Chatty Carly

I recently was talking to a man, and the conversation went downhill quickly once he started talking about being raptured, as if it was a common conversational topic like talking about the weather.  The problem with this is two-fold:  firstly, it is nearly impossible to sidestep that comment because I was so dumbfounded by it, and secondly, there’s a part of me that’s constantly curious and wants to know what makes a guy like that tick.

I consider myself a conversational wizard when it comes to diverting people’s attention to something else, but when I’m caught off-guard with rapture talk, I sit there in a stupor, my confusion written across my face, hoping someone will pinch me and I’ll wake up to find out it was all a dream.  But as he rambled on about when “he dies or gets raptured” several times in succession, there was a point where I wanted to point out that he was no spring chicken, and regardless of what he believed, there’s statistically a better chance of him just dying and maybe he can leave the coming of Christ out of each reference to death as if it was a 50/50 shot at either outcome.

This man clearly wasn’t all there, but there’s a plethora of conversations like this that I feel like I have on a daily basis.  And if I feel like it makes a good story, the chances are I’m going to listen.  I’m a sucker for a good story, especially if I can call someone up on the phone and say, “You’re never going to believe what just happened to me…”

Most of my friends and family have been on the receiving end of those phone calls.  I like telling stories, and I frequently get asked what I do that makes people like the rapture man talk to me.  I honestly can’t say that I know.  But I will say that I missed the memo as a kid that talking to strangers is a bad thing.  I don’t really mind hearing a snippet of someone’s life, and I’m probably not going to shut them down once I disagree with them, because the crazier the conversation, the more I stare at them, mouth opened, waiting for the next twist to the story.

When I worked in Sydney, I stopped complete strangers on the street and convinced them to sign a two year contract to give money each month to various charities.  It was by no means an easy job, but there was a large part of it that I enjoyed.  I don’t feel that I’m overly social, and I want to melt into a puddle of myself in huge group gatherings because I find the idea of mingling with mass quantities of people overwhelming.  But I can absolutely kill a one on one conversation with a stranger.  And it’s because I genuinely want to know what they are up to and ask a million follow up questions.

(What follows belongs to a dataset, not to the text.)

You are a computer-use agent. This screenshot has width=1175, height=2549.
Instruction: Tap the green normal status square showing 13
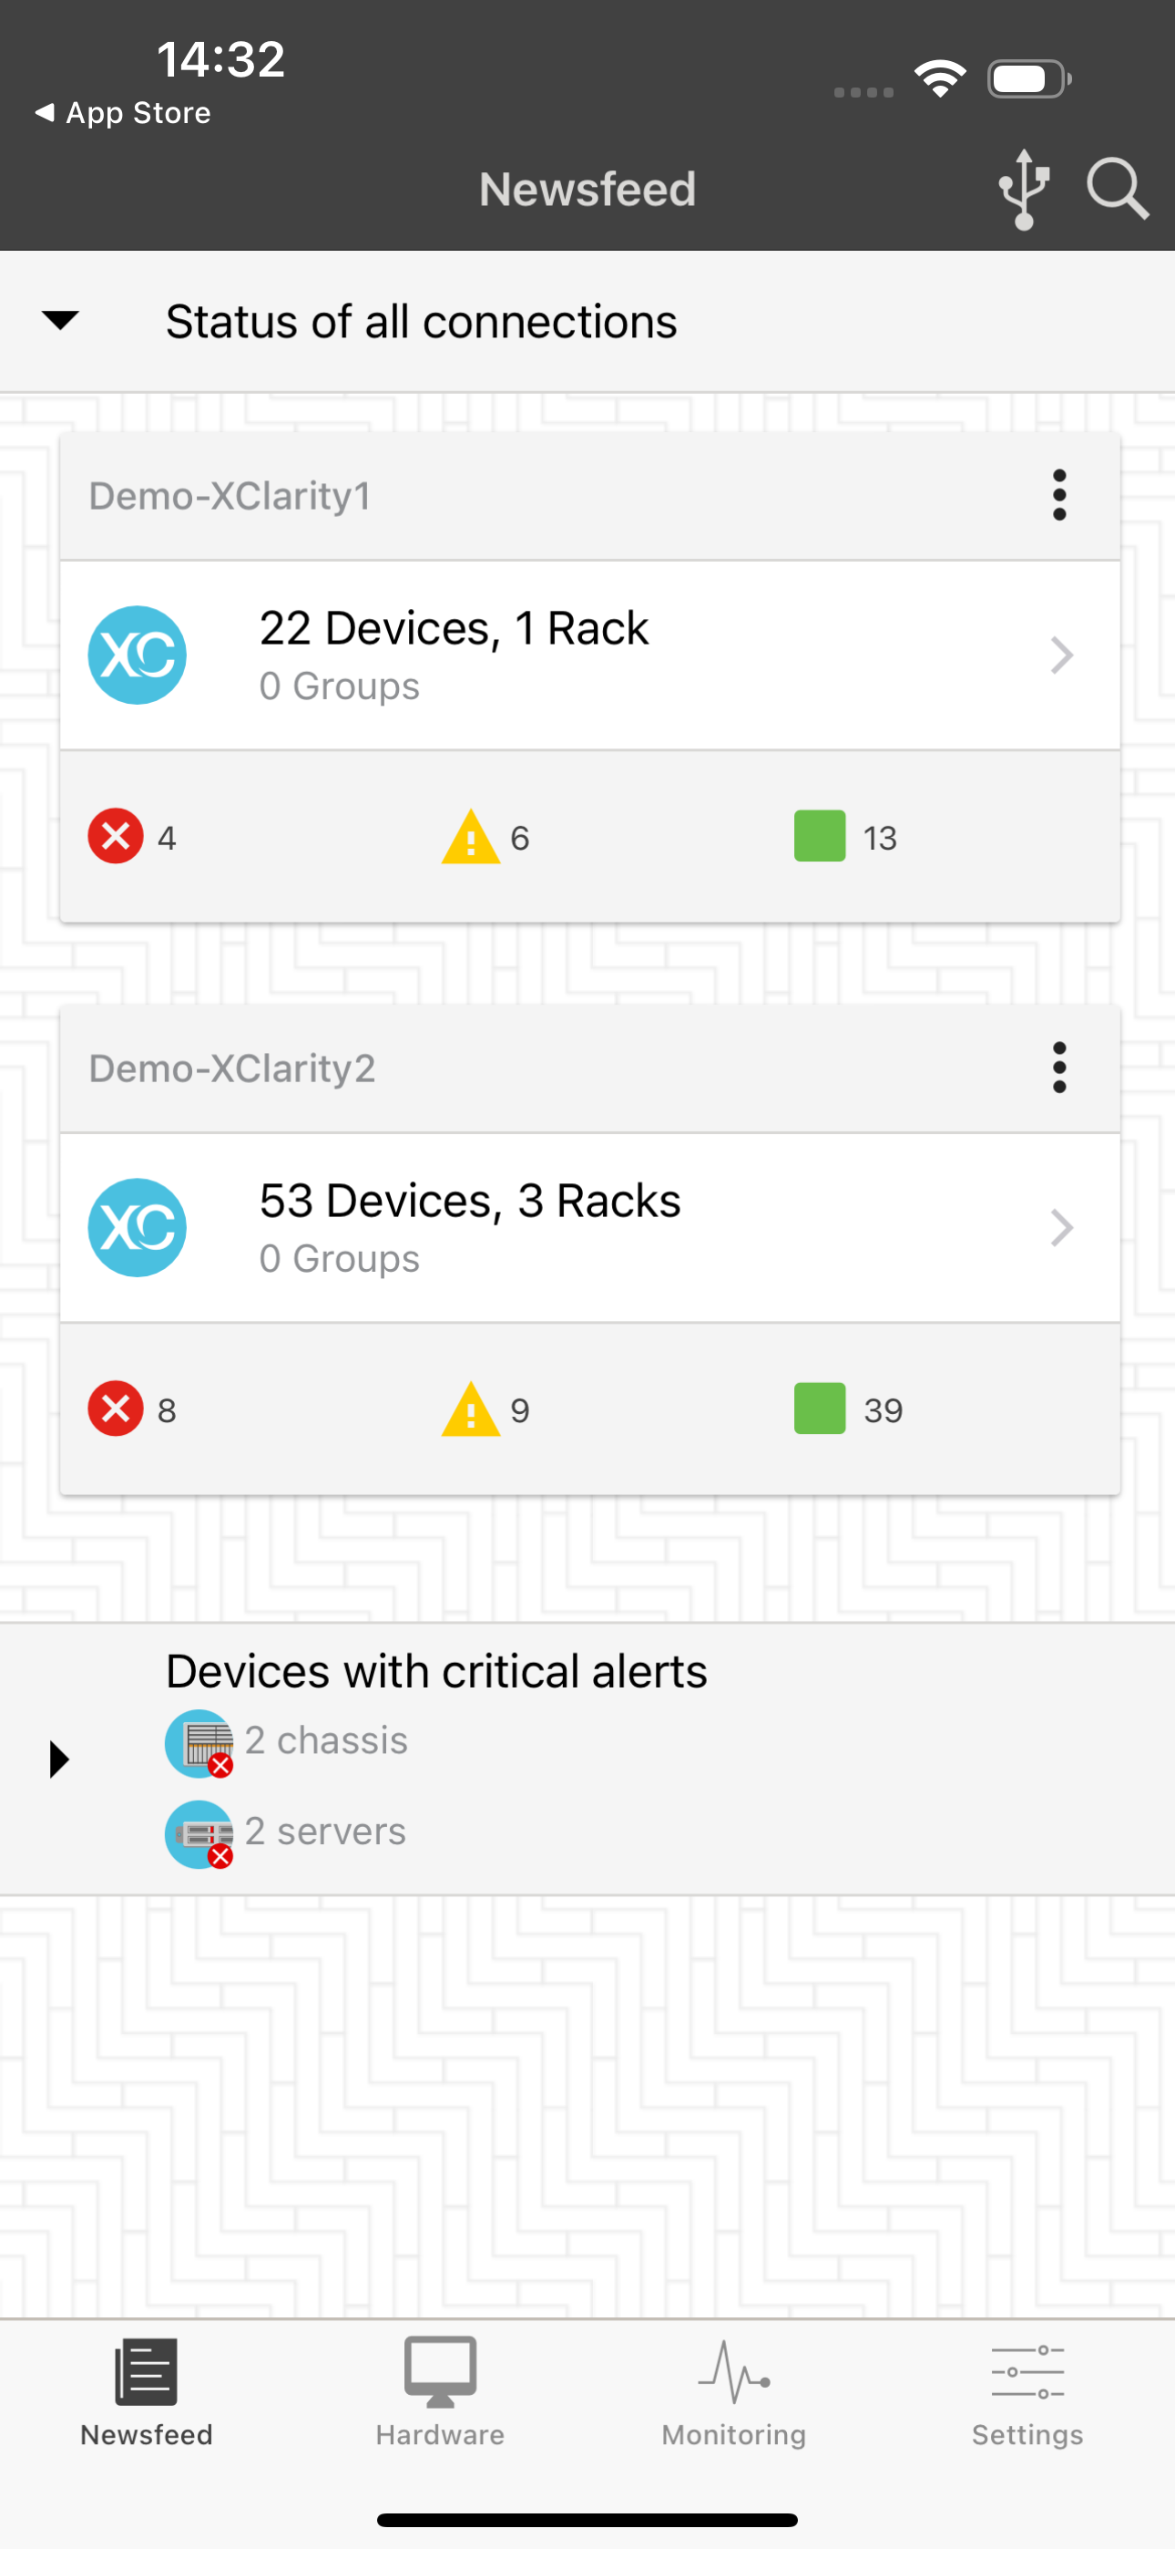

Sometimes I wonder if I like alone time so much that once I get out into the real world I talk to anyone who will listen, but regardless, I somehow have finagled my way into another job that involves me talking to complete strangers over the phone to help with the research group I’m now working with.  I recently told a coworker of mine that I feel like people talk to me because I’m a bit of an asshole myself so, in turn, I speak it fluently.  I would want nothing to do with someone calling me up on the phone for a survey, so I’ve got to be creative in convincing the mystery voice on the other end that I’m worth talking to, as I would if I were to reach a Carly in a different dimension on the other end.  As the phone rings, I wonder in the anticipation of each buzz who will be on the other end.  I’m better at reading people’s social cues and having conversations in person for sure, so being on the phone adds a somewhat crippling factor to me.

Now that I’m in this routine of working, I start to get a little caught up in the monotony of day to day life.  Part of the reason I like to move around and explore new cities is because it is refreshing to be out of my element and drink in a whole new world.

This week, after another 9-5 shift, I walked to the grocery, nodded to the clerk who runs the self check at nights.  He now has been used to me checking out with a bottle of wine and a pint of ice cream, so instead gives me a wave of approval and doesn’t bother to check my ID anymore.  I wondered if the monotony had finally settled in with my time in Seattle.

Even the checkout guy seems to know my guilty pleasure is to sit at home on my couch, watch the Real Housewives and eat ice cream out of the pint.  So when I got a tube of cookie dough instead this week after deciding my ice cream budget was out of hand, changing up my routine, I watched him stare at my tube of cookie dough and felt the judgement.  I expected that he pieced together relatively easily that I was not actually making cookies, but rather eating the dough straight from the tube.  Logically, this would satisfy my sweet tooth and last longer than a pint of ice cream does in Chez Lauck, which is about one sitting, two if I try to channel some self-restraint.

I don’t talk to the checkout guy other than small talk, but I wondered if I’m the subject of his random conversations in the same way that I frequently run my mouth to my friends and family about a rando I talked to in Starbucks or while walking the trail at Green Lake.  Like maybe this guy runs home and calls his friend saying, “You know that crazy girl who lives on ice cream and wine?  Now she’s hit rock bottom and is eating cookie dough out of the tube.”

Perhaps I am on the other end of the conversation more than I think.  And maybe it takes a certain amount of craziness on my end to embrace the kooky discussions I have with other people in the first place.  But weirdly enough, I think that is how I am able to function when I travel so much.  While the conversations are sometimes weird, I have met most of my friends by partaking in a completely random exchange.  So maybe there is a law of averages on how many weird conversations I have to the number of genuinely cool people who I meet through them.  And all of the chats I have in between just become interesting stories for me to tell.